Dear Grace & Other Careful Readers
Thanks. This blog is in error. The “petition site” (automatically) contacted me (their deadline for the petition is next week, June 1, 2014) and fed me the links that I took to be current. Fellow bloggers did the same and we contributed to each other’s errors. All the news below is one year old. As far as we know the eviction process is on hold as a result of a suit filed by Maasai leaders which is still alive in the Tanzanian courts.
Petition site organizers believe if they reach 34,000 signatures by June 1, 2014, they will continue the pressure needed to keep the evictions on hold, so please proceed reading and sign the petition. But my apologies to all my readers for syncing off by a year.
– Jim Heck
Desperately needed: your signature on and broadcast of a petition to stop Tanzania from giving away part of the Serengeti to Mideast princes.
Sign this petition and circulate it, now, now. We have little time.
Last year I reported that Tanzania President Kikwete announced that he was going to evict 30,000 Maasai from their homeland in Loliondo in northern Tanzania to enlarge an existing hunting preserve owned by potentates in Dubai and Jordan.

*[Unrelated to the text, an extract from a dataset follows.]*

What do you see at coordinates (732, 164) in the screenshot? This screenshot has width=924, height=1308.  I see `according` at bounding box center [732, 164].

As with the stopped Serengeti Highway, the outcry was substantial, especially locally from the Maasai. Nothing more happened. Until now.
Presuming the resistance had died out, Kikwete announced last week the sale was going ahead.

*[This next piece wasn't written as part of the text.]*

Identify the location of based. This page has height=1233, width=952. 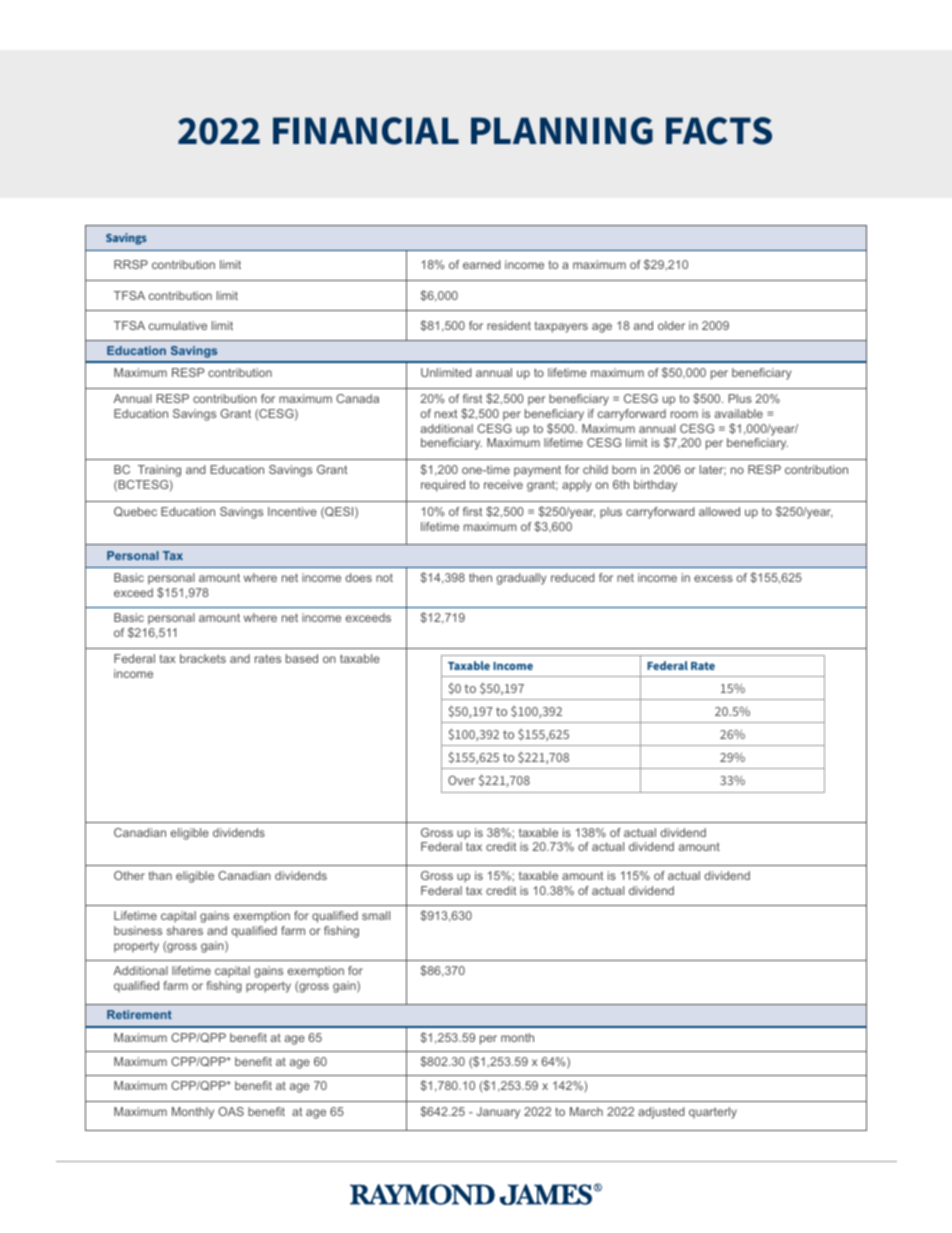
(302, 658).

Manipulating Tanzania’s incredibly corrupt laws, Kikwete has decided to designate this area as a “wildlife corridor” which allows hunting but forces the eviction of the Maasai.
Don’t be fooled by this sinister sobriquet. Kikwete and past Tanzanian presidents have close relationships with Mideast potentates, where most of these old politicians’ money is stashed.
This is a land grab if ever there were one.
And this time the impact is actually less on conservationists and tourists than on local Tanzanians.
“My people’s livelihood depends on livestock totally,” a prominent Maasai politician, Daniel Ngoitiko, told the Guardian. “We will die if we don’t have land to graze.”
And don’t think this means there’s a bunch of dirty nomads running around half naked chasing dying cattle. Loliondo has become an important agricultural hub for Tanzania. We’re talking about modern ranching.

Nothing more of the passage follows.